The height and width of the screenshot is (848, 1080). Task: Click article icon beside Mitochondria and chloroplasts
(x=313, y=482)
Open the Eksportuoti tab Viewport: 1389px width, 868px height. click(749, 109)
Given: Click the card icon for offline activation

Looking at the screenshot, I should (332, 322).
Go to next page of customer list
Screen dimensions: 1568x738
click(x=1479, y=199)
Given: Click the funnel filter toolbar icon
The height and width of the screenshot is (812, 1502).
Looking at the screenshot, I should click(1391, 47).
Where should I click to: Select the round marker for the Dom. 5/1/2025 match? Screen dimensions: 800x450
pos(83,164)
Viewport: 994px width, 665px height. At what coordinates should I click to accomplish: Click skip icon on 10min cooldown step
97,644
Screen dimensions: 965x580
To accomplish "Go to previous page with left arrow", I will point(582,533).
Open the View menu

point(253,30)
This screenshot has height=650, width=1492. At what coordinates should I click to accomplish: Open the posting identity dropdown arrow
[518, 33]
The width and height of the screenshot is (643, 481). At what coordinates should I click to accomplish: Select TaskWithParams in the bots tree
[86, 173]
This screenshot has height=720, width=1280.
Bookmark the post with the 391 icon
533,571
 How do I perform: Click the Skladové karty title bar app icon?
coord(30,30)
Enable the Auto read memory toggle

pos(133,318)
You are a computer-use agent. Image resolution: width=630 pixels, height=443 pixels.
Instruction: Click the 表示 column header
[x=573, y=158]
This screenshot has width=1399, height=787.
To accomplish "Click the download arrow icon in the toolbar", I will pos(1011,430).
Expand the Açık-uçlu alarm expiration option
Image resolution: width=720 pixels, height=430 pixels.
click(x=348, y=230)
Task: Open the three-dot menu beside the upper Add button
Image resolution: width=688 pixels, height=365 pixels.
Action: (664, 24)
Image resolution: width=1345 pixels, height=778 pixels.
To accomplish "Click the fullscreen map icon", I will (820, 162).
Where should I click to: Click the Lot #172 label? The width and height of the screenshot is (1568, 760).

- **EXERCISE GOAL**: Please state how many lines hold the string "will" in the listing above, giving the figure alone.

- **SOLUTION TO THIS TASK**: 3